> Written problem:
Please rewrite the items starting at the line containing "Click the 属性（年齢・性別）別来店者分布 table title" and ending at the last item, replacing "image size" with "screenshot size" and leaving everything else unchanged.

Records
====
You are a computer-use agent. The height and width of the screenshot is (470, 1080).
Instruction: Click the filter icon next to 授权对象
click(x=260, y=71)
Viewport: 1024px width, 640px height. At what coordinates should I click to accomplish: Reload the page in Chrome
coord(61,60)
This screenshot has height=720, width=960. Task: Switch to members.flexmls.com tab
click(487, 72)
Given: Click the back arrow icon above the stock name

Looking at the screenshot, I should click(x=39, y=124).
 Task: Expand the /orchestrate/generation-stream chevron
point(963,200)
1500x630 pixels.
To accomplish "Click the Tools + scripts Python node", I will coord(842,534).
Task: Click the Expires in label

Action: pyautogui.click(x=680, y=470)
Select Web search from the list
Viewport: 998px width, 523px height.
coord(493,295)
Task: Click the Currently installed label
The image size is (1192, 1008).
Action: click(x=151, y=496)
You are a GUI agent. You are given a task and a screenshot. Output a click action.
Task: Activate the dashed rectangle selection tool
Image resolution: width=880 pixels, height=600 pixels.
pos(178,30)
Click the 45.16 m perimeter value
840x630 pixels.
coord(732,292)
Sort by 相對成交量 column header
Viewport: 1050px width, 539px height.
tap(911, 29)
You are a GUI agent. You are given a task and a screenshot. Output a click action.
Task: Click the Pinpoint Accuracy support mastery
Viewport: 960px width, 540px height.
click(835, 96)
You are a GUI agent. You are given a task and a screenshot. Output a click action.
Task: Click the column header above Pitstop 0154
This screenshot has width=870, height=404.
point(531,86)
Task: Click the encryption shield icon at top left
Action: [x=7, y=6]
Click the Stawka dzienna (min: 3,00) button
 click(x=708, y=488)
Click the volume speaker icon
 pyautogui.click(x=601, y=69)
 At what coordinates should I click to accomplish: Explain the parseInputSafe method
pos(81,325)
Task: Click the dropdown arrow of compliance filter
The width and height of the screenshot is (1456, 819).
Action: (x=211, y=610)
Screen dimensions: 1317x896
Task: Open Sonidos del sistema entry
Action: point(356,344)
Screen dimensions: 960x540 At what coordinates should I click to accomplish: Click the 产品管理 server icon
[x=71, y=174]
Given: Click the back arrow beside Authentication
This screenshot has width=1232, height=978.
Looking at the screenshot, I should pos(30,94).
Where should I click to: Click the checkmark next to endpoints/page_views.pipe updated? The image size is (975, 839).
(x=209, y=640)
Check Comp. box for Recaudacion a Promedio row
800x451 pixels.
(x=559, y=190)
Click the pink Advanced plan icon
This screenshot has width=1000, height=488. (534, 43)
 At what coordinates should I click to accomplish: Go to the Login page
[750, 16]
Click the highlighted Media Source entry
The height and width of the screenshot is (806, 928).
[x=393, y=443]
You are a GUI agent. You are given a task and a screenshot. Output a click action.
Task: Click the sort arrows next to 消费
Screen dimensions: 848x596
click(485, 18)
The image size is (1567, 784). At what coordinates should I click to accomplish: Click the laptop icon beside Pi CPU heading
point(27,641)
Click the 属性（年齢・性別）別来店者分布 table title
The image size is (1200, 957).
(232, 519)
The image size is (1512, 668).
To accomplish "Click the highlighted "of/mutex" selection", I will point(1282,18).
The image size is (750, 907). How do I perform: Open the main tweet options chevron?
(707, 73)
====
> Written solution:
Click the 属性（年齢・性別）別来店者分布 table title
The screenshot size is (1200, 957).
(232, 519)
The screenshot size is (1512, 668).
To accomplish "Click the highlighted "of/mutex" selection", I will point(1282,18).
The screenshot size is (750, 907). How do I perform: Open the main tweet options chevron?
(707, 73)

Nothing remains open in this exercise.